Palmar-Plantar Erythrodysesthesia (PPE): PPE occurred in 44% of CABOMETYX patients. Grade 3 PPE occurred in 13% of CABOMETYX patients. Withhold CABOMETYX until improvement to Grade 1 and resume at a reduced dose for intolerable Grade 2 PPE or Grade 3 PPE.

Proteinuria: Proteinuria occurred in 7% of CABOMETYX patients. Monitor urine protein regularly during CABOMETYX treatment. Discontinue CABOMETYX in patients who develop nephrotic syndrome.

Osteonecrosis of the Jaw (ONJ): ONJ occurred in <1% of CABOMETYX patients. ONJ can manifest as jaw pain, osteomyelitis, osteitis, bone erosion, tooth or periodontal infection, toothache, gingival ulceration or erosion, persistent jaw pain, or slow healing of the mouth or jaw after dental surgery. Perform an oral examination prior to CABOMETYX initiation and periodically during treatment. Advise patients regarding good oral hygiene practices. Withhold CABOMETYX for at least 3 weeks prior to scheduled dental surgery or invasive dental procedures, if possible. Withhold CABOMETYX for development of ONJ until complete resolution.

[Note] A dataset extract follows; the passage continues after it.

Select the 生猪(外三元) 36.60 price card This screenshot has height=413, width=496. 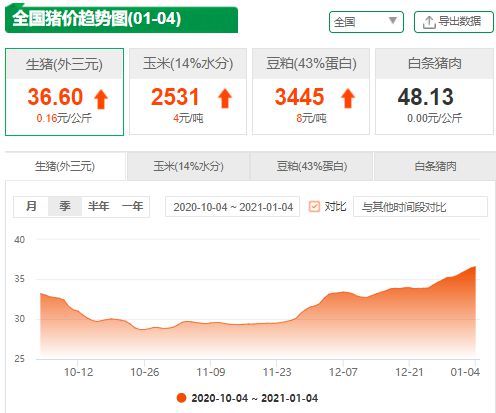64,92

Impaired Wound Healing: Wound complications occurred with CABOMETYX. Withhold CABOMETYX for at least 3 weeks prior to elective surgery. Do not administer CABOMETYX for at least 2 weeks after major surgery and until adequate wound healing is observed. The safety of resumption of CABOMETYX after resolution of wound healing complications has not been established.

Reversible Posterior Leukoencephalopathy Syndrome (RPLS): RPLS, a syndrome of subcortical vasogenic edema diagnosed by characteristic findings on MRI, can occur with CABOMETYX. Evaluate for RPLS in patients presenting with seizures, headache, visual disturbances, confusion, or altered mental function. Discontinue CABOMETYX in patients who develop RPLS.

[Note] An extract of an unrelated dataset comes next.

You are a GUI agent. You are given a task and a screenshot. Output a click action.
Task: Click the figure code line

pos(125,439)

Embryo-Fetal Toxicity: CABOMETYX can cause fetal harm. Advise pregnant women and females of reproductive potential of the potential risk to a fetus. Verify the pregnancy status of females of reproductive potential prior to initiating CABOMETYX and advise them to use effective contraception during treatment and for 4 months after the last dose.

Adverse Reactions

The most commonly reported (≥25%) adverse reactions are: diarrhea, fatigue, decreased appetite, PPE, nausea, hypertension, and vomiting.

Drug Interactions

Strong CYP3A4 Inhibitors: If coadministration with strong CYP3A4 inhibitors cannot be avoided, reduce the CABOMETYX dosage. Avoid grapefruit or grapefruit juice.

Strong CYP3A4 Inducers: If coadministration with strong CYP3A4 inducers cannot be avoided, increase the CABOMETYX dosage. Avoid St. John’s wort.

USE IN SPECIFIC POPULATIONS

Lactation: Advise women not to breastfeed during CABOMETYX treatment and for 4 months after the final dose.

Hepatic Impairment: In patients with moderate hepatic impairment, reduce the CABOMETYX dosage. CABOMETYX is not recommended for use in patients with severe hepatic impairment.